EXTRAIT DU TEXTE ->
>>>>>
De fait, si le périmètre et les compétences des ARS sont désormais connus (politique de santé, prévention, éducation à la santé, veille et sécurité sanitaire, soins de ville, soins hospitaliers, prises en charge médico-sociales), comme ces instances coifferont à la fois l'organisation de la santé, les restructurations hospitalières et la régulation médico-économique (pilotage de la gestion du risque mise en oeuvre dans les caisses locales), les médecins savent que le diable se nichera dans les détails. D'où leur inquiétude si la discussion parlementaire est escamotée.

Jean-Claude Régi (FMF) : on ne pourra admettre un coup de force.

Quelle architecture précise pour les ARS ? Quels leviers d'action ? Quelle contractualisation avec les offreurs de soins ? Quelle place pour les libéraux ? «C'est le genre de texte où une simple virgule peut tout changer, il faudra être très attentif», commente un expert.
<<<<<
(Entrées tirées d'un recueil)
>>>>>
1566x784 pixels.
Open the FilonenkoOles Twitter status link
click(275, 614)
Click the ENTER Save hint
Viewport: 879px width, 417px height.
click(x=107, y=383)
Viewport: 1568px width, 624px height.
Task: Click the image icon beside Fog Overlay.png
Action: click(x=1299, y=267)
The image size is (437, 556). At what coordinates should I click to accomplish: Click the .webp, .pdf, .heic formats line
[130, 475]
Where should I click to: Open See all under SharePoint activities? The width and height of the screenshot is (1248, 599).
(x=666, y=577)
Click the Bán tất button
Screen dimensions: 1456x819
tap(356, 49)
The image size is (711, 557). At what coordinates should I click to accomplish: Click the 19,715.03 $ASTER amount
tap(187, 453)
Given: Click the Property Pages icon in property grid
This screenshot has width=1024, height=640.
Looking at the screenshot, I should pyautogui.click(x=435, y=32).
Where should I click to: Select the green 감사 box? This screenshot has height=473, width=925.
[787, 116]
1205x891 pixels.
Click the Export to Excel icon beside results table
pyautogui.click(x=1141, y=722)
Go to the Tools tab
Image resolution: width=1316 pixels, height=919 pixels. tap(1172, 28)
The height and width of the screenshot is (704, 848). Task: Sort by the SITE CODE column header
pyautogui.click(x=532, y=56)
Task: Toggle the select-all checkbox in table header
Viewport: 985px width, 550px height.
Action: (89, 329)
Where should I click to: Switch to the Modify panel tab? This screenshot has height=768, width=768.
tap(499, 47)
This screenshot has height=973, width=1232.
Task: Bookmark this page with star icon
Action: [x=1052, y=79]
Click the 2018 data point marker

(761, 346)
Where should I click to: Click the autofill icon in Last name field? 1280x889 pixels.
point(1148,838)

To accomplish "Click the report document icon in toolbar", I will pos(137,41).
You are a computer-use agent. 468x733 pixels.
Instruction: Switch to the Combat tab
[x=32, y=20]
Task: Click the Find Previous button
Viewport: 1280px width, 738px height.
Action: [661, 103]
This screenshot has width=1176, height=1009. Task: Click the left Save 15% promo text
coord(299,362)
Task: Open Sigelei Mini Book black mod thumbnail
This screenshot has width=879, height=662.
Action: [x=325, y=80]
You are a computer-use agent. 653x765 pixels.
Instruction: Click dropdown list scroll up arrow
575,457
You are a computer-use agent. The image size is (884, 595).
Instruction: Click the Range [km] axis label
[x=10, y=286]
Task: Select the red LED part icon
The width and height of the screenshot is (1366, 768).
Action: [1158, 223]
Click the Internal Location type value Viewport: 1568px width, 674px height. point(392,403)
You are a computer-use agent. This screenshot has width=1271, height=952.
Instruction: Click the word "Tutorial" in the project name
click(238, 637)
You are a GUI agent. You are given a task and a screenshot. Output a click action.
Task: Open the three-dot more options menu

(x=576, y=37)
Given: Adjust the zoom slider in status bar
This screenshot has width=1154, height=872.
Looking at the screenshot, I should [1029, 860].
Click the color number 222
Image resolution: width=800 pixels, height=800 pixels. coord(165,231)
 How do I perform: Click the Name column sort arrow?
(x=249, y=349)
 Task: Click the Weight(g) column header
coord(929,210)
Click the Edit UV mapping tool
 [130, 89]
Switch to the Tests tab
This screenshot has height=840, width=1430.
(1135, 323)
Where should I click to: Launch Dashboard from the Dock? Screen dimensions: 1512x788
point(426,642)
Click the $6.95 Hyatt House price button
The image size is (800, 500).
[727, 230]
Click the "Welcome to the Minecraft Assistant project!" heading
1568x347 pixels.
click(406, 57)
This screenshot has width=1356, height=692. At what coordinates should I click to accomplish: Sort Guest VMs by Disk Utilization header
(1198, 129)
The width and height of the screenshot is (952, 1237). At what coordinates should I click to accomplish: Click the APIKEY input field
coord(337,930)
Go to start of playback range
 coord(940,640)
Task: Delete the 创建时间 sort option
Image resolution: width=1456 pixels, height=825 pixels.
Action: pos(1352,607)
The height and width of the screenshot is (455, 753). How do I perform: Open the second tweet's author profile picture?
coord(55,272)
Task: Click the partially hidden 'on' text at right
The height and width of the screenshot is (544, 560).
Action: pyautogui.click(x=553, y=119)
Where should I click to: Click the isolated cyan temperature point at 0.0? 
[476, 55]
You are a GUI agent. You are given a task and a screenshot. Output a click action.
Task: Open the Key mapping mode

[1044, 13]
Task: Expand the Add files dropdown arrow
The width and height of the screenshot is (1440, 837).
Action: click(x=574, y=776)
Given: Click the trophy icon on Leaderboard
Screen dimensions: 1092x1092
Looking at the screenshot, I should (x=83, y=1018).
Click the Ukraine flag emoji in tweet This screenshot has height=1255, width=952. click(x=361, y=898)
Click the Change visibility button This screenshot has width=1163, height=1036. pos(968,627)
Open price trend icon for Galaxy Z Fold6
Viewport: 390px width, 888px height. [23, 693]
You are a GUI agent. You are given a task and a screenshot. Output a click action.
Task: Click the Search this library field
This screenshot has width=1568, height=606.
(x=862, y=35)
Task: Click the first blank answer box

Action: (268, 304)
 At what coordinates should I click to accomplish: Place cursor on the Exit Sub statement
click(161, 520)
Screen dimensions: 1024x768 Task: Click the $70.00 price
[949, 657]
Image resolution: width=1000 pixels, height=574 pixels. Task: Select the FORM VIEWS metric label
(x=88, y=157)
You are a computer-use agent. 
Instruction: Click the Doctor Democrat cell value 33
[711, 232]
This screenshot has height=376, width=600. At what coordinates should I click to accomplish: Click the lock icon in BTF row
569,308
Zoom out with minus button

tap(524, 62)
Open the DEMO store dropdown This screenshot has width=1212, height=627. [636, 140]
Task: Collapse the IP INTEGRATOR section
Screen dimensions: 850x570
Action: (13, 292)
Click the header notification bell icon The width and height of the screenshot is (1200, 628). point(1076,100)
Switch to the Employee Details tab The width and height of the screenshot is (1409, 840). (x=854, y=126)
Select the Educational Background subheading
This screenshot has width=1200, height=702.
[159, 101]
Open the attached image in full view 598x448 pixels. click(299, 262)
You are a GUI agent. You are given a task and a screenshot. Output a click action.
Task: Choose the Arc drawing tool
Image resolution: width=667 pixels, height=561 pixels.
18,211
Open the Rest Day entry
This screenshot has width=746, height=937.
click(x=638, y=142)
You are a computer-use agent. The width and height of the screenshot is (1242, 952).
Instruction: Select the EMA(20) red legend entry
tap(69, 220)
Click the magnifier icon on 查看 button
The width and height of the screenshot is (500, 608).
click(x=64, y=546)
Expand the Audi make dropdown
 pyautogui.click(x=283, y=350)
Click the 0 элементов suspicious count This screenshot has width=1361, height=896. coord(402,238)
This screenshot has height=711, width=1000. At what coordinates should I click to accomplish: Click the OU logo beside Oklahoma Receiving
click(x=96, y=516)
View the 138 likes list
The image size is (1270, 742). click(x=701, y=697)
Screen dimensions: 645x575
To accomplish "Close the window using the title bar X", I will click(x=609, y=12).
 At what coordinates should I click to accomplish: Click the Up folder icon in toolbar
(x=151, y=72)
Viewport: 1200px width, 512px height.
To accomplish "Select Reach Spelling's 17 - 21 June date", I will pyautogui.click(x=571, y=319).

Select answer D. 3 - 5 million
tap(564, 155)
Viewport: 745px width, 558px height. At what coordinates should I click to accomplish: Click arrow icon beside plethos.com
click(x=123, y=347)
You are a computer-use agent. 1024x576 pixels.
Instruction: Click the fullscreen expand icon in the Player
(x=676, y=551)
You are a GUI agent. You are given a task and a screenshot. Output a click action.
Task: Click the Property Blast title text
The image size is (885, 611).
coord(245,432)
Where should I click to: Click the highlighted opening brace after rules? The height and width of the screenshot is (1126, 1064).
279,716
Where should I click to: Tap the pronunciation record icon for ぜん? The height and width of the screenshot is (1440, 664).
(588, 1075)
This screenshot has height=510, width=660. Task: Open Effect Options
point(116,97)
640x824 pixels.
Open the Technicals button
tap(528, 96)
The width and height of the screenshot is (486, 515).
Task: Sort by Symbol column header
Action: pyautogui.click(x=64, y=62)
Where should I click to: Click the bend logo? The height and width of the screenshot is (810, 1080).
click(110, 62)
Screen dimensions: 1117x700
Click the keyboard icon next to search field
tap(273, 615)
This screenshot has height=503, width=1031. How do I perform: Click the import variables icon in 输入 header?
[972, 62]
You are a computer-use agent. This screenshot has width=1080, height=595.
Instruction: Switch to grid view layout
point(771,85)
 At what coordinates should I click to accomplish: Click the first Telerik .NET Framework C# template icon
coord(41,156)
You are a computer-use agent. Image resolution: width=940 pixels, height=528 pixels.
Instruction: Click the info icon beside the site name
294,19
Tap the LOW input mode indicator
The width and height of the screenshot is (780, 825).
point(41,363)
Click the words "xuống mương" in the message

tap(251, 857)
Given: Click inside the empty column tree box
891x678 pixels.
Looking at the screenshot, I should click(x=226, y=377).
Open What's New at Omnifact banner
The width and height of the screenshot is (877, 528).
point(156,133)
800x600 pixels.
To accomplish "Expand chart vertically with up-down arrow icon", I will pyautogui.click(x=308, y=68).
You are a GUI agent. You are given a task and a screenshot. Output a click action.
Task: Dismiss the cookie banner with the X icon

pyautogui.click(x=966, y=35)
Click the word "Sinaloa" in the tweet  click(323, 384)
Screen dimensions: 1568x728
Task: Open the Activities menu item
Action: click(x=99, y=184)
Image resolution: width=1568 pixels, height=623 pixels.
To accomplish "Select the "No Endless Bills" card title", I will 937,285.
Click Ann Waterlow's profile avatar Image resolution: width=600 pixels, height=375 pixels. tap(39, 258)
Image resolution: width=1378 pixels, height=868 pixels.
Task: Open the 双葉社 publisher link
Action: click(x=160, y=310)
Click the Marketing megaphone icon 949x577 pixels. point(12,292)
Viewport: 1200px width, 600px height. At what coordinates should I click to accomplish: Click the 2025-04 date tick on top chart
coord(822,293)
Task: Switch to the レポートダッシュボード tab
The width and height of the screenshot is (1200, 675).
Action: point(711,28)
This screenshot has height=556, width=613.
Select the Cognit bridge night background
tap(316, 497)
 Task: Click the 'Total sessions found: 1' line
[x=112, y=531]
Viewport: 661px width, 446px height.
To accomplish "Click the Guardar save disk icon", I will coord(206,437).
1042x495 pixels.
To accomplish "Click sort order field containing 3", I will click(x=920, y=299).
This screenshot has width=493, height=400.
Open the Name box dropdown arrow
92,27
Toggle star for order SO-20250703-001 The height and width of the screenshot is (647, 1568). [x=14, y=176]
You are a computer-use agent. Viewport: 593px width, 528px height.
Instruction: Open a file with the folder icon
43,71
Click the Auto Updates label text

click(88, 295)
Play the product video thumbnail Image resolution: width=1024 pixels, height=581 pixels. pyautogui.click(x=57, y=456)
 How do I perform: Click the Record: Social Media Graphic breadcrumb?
<<<<<
TÂCHE À RÉALISER ->
Indiquez, s'il vous plaît, si chacune des affirmations suivantes concorde avec l'extrait sur les ARS, en répondant par oui ou par non et en citant mot pour mot le passage décisif.
1. Les médecins s'inquiètent à l'idée que la discussion parlementaire soit escamotée.
2. Le périmètre et les compétences des ARS restent encore inconnus.
3. Un expert estime qu'une simple virgule peut tout changer dans ce texte.
Ce matériel est indépendant de l'extrait et sans lien avec lui.

RÉPONSE PROPOSÉE ->
1. Oui : « D'où leur inquiétude si la discussion parlementaire est escamotée. »
2. Non : « si le périmètre et les compétences des ARS sont désormais connus »
3. Oui : « C'est le genre de texte où une simple virgule peut tout changer »